Activity: Scan the following data for lines with "agent" and state how many there are, as a number only.

Dataset records:

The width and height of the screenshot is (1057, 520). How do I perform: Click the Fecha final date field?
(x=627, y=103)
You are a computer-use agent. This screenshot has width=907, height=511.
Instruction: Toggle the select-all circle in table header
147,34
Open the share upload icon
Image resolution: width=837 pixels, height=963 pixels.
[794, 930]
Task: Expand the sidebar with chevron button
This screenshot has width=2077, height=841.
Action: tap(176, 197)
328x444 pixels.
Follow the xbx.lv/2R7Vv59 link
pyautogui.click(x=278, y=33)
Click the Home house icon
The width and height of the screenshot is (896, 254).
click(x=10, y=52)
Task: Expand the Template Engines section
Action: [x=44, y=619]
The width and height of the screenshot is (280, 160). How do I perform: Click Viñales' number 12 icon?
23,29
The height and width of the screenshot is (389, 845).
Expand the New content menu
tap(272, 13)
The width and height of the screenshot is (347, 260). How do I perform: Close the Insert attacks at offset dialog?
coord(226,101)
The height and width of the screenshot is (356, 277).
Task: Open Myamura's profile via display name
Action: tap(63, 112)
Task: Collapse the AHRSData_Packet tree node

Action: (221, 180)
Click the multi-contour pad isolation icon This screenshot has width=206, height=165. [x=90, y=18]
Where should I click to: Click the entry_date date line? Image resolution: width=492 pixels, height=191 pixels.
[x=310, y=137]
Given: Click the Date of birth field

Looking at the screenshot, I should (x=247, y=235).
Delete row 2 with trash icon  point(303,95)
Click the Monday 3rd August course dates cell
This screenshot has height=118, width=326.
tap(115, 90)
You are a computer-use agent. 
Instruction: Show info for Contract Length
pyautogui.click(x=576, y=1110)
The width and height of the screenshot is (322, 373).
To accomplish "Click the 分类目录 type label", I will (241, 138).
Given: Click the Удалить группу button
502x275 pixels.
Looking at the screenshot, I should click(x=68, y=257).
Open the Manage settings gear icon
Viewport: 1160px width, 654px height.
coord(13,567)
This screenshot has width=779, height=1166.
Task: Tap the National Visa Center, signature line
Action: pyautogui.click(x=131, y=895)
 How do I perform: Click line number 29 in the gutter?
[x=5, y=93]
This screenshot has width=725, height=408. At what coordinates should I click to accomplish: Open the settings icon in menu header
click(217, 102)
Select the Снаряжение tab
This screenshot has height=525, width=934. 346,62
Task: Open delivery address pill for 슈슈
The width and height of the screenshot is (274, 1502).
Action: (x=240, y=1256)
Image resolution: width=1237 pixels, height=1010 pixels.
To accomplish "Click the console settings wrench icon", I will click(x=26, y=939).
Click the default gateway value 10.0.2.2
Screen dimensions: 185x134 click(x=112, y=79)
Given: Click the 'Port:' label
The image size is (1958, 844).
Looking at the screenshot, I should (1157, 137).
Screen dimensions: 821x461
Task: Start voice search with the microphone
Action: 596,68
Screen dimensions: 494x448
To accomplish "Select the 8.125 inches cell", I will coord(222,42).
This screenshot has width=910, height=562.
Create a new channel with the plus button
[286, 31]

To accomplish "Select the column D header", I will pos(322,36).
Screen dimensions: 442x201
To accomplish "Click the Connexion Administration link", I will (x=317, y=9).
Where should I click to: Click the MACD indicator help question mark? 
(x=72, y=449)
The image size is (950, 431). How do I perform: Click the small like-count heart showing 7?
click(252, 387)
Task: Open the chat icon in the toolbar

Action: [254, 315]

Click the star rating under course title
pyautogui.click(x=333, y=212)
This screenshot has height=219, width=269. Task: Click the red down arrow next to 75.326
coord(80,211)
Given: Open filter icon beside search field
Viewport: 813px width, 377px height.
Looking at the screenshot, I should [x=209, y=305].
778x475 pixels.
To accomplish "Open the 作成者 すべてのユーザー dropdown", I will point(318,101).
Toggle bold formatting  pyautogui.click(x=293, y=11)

Task response: 2